One of the key players in the primary UK programme aimed at enabling the use of UAVs in civil airspace believes that unmanned cargo aircraft will be operating within a decade.

Thales UK Aerospace managing director Richard Deakin is confident that the potential savings will drive development of such aircraft, and that regulators will permit their use.

His optimism is partly driven by the encouraging progress of the £32 million Government/industry Autonomous Systems Technology Related Airborne Evaluation & Assessment (ASTRAEA) programme aimed at enabling routine UAV flight in UK civil airspace.

Interviewed in London, Deakin said: “In ten years time we will see unmanned cargo aircraft. If you look at the cost savings that could be made if you combine UAVs with, for example, free-flight then you start to look at significant cost-savings.

“I don’t think cargo UAVs are too pie in the sky. It might need a dedicated airport. And using satcoms might be an option that you would want to bring in. But in any case you could tell the UAV to fly to a certain place and land if it loses the link. It can do category IIIC (zero visibility and ceiling) landings.”

He suggests that the greater savings available will make long-range services the most attractive and suggests the Pacific is an area that would be of interest to operators.
“There is no reason not to have [trans-Pacific services] on quite a quite regular basis,” he says., adding more generally: “Once you have got the regulatory issue out of the way then over the next five years you will see workable programmes coming together.”
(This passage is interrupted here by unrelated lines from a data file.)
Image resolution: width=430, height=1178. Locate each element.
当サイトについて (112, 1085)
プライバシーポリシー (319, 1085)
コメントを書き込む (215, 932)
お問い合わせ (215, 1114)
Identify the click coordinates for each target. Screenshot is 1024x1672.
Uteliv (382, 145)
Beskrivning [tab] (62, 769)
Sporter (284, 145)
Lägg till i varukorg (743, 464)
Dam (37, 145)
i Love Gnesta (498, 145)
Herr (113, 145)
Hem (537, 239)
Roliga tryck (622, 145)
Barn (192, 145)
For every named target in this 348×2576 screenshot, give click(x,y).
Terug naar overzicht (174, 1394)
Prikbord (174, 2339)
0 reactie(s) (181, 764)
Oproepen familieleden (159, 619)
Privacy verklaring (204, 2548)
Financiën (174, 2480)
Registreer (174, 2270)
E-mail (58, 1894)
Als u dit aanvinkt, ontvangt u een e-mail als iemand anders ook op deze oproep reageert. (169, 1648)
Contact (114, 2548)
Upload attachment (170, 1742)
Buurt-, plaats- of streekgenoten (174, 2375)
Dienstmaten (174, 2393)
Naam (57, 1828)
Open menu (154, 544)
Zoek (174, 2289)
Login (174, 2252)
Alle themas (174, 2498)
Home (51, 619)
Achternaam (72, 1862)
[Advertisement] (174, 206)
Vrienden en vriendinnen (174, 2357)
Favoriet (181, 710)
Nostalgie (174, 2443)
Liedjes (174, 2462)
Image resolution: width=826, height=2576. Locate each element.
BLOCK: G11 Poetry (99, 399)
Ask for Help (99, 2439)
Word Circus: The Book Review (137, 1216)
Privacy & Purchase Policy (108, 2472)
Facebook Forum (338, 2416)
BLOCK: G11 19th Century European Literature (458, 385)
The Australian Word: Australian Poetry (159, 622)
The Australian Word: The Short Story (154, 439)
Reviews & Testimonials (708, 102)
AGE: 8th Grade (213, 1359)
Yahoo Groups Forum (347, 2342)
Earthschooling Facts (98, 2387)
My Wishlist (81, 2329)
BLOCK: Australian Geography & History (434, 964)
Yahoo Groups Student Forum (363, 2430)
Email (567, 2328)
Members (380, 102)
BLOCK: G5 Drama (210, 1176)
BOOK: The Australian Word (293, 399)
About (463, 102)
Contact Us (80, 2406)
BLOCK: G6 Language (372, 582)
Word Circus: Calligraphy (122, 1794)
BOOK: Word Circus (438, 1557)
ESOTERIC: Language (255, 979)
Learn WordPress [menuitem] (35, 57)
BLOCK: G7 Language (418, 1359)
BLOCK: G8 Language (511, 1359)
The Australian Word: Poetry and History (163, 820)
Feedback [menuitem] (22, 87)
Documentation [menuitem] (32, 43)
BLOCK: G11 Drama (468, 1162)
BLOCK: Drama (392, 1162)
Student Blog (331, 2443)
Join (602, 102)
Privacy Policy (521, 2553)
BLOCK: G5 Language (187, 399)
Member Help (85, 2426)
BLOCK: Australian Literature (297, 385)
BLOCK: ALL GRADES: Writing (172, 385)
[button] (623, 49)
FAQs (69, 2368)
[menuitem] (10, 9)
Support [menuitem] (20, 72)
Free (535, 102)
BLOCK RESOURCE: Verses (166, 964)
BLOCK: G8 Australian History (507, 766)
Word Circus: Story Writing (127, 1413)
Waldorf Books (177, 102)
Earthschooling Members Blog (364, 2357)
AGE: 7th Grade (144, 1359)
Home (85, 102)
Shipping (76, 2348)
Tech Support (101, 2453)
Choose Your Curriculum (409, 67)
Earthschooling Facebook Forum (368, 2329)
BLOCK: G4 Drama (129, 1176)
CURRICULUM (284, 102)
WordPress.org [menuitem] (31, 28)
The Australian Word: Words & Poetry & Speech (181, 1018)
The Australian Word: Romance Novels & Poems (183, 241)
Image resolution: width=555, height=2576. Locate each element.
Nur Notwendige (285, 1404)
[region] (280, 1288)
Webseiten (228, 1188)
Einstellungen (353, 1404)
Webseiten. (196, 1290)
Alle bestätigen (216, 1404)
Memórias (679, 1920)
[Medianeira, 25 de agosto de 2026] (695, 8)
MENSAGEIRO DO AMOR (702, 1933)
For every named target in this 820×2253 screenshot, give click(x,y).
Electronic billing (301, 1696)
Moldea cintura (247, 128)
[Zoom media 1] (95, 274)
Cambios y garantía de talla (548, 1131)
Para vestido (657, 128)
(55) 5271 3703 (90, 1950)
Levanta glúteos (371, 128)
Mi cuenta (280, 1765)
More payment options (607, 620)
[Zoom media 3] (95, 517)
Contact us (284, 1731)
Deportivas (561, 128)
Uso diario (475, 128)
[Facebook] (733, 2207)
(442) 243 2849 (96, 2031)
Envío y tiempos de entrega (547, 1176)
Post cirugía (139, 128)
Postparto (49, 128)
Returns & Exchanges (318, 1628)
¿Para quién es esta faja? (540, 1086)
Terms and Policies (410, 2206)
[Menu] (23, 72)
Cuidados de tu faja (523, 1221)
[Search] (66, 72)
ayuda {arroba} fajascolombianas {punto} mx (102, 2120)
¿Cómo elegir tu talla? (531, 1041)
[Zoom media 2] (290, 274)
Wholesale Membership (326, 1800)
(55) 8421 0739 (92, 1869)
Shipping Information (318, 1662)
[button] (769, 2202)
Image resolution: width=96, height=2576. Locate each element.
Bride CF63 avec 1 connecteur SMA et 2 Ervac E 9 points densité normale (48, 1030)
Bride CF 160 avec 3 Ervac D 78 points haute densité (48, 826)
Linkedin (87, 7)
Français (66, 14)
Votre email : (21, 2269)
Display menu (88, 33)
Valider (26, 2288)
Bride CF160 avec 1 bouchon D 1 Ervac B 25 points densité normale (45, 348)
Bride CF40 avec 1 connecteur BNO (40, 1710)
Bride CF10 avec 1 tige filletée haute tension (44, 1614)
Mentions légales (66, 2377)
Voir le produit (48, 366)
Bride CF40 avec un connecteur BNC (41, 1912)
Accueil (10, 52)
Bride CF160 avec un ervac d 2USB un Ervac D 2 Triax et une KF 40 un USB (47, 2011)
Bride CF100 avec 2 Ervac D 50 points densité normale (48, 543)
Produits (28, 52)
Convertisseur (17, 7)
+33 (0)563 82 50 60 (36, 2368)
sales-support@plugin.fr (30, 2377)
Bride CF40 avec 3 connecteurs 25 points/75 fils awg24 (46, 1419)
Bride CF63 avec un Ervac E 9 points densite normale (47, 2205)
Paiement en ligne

Deakin does not think that recent UAV accidents will damage progress towards their wider use, suggesting that the losses have been more due to on-board system failure than to datalink or control issues.


He believes that remote control of larger aircraft – such as Airbus or Boeing types – may in fact be easier to approve because in those machines “the integrity of the systems have been proven”.

The bigger issue, he says, is the development of the “see and avoid” concept needed to ensure separation from other aircraft.

ASTRAEA is examining a range of techniques relying on electro-optics , infrared sensors, and millimetre-wave (MMW) radar.

Deakin says: “The real challenge is how do you get that bubble around the UAV. A lot of the systems have a specific field of view, so the question is how we manage the aircraft in a kind of awareness bubble.”

He believes that MMW radar “will definitely have a role” because “potentially that can provide omni-directional coverage”, but adds: “It will be around the most cost-effective solutions. You could solve it today, but affordability is important.”